What’s that, you ask?

Classroom library mirroring means that every book that you have in your physical classroom library is also ready for students to read on their Kindles.

So if a title is on the shelf, it’s also on the Kindle — and vice versa.

There are many benefits of mirroring. The three biggest ones are:

  1. More than one student can read the same book at the same time,
  2. Physical books don’t get lost or damaged because they stay on the shelf,
  3. Students get the benefits of browsing (the colorful covers! the blurbs on the back!) for a book without all the painful side effects of checking one out. (Yes, say goodbye to all library checkout systems!)

I can see why some students (and teachers, and parents) might rebel against classroom library mirroring. After all, it’s pretty aggressive (and I’d love to hear your thoughts about it).

“You mean that I can’t read real books?” a student may ask.

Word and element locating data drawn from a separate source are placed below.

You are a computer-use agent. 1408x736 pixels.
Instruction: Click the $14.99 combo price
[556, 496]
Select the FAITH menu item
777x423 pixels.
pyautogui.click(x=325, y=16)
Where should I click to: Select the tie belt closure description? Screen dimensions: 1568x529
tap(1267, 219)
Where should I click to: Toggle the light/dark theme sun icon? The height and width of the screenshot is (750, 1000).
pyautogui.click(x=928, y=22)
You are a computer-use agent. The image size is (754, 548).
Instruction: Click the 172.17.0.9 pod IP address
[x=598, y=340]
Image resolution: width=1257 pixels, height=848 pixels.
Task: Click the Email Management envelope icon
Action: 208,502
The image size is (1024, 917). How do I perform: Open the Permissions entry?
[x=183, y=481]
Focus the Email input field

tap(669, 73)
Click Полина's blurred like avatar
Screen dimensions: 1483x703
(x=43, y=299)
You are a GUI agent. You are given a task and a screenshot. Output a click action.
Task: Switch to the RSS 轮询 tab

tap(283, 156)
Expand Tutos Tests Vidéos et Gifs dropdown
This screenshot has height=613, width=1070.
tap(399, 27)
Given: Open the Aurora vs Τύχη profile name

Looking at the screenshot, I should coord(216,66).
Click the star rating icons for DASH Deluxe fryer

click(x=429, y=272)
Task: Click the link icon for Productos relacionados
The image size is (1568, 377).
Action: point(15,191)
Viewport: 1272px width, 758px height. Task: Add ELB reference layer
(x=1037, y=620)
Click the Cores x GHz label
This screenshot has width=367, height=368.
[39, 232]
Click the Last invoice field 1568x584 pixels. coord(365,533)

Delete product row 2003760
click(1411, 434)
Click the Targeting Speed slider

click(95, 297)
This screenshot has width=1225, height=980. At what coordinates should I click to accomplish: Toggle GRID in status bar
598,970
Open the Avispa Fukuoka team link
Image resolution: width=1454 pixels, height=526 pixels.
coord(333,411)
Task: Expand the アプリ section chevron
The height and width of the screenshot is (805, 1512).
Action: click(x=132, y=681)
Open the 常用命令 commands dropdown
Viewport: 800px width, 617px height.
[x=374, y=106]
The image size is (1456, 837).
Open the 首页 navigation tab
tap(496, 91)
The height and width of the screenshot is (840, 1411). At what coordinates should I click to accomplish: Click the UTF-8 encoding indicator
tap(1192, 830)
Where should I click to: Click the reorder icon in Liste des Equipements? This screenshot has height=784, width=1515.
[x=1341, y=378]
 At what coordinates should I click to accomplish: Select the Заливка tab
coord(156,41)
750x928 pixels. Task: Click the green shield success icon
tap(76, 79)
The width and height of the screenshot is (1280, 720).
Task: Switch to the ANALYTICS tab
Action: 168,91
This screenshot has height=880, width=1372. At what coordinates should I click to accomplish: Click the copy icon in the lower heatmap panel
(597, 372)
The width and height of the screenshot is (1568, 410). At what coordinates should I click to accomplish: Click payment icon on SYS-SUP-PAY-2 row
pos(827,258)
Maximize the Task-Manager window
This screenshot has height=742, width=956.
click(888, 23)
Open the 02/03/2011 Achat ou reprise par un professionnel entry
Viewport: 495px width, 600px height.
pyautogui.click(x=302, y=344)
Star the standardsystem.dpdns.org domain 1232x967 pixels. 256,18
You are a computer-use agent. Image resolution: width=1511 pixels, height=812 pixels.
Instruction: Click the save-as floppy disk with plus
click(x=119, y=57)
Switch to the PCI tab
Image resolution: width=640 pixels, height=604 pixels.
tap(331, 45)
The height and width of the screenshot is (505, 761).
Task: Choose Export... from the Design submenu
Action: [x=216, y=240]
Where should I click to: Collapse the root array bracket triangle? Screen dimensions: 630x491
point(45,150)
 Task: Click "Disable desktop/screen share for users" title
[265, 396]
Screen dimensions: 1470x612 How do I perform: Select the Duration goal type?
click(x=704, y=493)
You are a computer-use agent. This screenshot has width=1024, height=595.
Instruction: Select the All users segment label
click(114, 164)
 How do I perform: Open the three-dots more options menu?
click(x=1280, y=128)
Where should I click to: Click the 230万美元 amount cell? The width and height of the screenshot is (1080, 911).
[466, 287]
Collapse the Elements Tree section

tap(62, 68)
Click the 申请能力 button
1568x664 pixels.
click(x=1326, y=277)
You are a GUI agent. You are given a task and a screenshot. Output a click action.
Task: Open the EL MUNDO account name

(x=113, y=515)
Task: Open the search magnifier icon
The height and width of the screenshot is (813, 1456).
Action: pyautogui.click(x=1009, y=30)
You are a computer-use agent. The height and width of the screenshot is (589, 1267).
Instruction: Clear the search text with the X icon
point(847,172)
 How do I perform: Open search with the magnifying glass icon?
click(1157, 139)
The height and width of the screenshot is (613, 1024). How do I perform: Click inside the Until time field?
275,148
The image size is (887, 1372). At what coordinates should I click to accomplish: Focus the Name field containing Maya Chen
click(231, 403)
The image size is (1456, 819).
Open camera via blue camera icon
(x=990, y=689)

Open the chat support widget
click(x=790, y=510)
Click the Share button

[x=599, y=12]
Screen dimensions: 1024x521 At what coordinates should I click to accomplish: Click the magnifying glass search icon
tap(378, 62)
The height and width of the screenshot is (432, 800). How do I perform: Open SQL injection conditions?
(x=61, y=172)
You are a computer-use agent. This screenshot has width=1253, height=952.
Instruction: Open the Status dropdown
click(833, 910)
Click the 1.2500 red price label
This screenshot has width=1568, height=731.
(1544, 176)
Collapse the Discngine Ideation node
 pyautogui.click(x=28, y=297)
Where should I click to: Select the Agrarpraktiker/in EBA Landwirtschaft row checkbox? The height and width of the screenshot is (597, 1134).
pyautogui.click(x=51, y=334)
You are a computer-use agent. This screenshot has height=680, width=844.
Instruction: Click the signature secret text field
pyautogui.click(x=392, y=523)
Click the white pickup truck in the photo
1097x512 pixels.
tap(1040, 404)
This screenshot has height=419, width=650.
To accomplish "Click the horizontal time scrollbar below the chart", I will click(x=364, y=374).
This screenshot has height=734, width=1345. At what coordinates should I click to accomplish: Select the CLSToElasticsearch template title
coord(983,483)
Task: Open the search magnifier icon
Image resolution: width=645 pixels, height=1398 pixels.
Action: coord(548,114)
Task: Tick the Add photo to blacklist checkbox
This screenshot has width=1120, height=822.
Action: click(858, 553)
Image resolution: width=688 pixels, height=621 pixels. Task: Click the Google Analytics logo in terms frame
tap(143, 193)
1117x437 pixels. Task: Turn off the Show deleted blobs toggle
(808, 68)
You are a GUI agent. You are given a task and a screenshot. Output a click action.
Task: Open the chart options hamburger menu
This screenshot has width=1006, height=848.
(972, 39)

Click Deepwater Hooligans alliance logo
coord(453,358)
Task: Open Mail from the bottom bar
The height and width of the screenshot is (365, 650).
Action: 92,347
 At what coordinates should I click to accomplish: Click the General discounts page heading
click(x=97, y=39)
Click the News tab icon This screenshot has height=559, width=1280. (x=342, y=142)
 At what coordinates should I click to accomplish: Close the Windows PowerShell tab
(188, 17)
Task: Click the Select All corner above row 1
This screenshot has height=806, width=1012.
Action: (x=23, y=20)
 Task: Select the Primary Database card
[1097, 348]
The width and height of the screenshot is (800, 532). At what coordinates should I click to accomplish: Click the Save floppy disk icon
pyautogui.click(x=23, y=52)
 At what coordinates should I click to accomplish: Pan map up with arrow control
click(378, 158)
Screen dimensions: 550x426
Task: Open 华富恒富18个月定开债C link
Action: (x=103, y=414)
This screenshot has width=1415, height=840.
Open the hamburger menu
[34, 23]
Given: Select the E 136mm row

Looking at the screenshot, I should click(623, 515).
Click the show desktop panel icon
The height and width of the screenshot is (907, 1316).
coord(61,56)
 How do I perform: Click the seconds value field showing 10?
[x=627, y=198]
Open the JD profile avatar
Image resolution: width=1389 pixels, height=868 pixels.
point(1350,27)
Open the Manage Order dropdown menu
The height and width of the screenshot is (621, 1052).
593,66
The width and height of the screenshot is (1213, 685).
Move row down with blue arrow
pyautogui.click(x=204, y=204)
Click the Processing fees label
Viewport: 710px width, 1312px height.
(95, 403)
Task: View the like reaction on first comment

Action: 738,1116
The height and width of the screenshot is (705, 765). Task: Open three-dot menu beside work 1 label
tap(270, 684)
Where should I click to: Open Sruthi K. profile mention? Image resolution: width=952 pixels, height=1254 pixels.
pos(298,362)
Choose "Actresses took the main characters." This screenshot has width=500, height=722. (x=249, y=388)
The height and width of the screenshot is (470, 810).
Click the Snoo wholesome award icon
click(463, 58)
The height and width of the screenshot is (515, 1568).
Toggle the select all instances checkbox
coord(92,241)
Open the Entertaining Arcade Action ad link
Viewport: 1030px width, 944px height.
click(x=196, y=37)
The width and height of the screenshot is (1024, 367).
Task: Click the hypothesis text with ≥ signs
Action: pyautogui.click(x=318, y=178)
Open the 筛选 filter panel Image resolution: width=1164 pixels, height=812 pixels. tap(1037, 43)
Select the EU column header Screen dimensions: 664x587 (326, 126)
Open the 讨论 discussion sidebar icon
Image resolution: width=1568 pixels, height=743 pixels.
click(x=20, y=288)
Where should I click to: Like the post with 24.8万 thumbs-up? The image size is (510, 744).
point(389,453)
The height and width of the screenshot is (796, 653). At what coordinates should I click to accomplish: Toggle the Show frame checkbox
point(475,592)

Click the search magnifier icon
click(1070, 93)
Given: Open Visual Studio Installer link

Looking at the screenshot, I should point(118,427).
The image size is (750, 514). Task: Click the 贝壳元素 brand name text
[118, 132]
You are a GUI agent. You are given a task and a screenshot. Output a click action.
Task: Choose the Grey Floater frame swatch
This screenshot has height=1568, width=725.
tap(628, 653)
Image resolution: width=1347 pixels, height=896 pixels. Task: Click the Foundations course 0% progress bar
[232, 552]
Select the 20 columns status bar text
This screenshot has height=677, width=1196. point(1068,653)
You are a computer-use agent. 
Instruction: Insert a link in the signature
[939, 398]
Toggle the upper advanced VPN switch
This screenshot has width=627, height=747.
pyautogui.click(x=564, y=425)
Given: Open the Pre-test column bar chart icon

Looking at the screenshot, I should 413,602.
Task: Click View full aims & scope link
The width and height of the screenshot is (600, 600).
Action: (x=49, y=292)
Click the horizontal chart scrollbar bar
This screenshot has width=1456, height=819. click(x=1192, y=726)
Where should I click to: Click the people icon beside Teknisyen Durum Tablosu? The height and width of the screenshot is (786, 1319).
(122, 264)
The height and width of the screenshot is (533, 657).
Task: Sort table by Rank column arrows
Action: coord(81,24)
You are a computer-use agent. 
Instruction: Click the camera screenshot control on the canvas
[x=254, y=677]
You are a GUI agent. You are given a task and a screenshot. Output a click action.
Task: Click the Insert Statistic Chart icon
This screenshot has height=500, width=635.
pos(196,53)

Right now, I’m not ready to say what I want to say, which is, “Nope. You can’t read real books. But you can look at them here on the shelf and read them on your Kindle. And if you can’t deal with that, then try your public library!”

But I’d like to become bold enough to follow through with what I know is the right answer.

In order to get there, I need to make sure that true mirroring occurs. It’s not easy. Here is a case study of what I’m talking about:

Can you tell the big difference between the two photos? Yep, one of the physical books has an ebook counterpart, whereas the other doesn’t.

This happens a lot. My physical classroom library contains more than 500 books, while my ebook library has 205 titles. There’s a big gap there. The reverse is true as well. There are some books that are on the Kindles but not on the shelves. A generous donor may buy a title in one format but not in the other.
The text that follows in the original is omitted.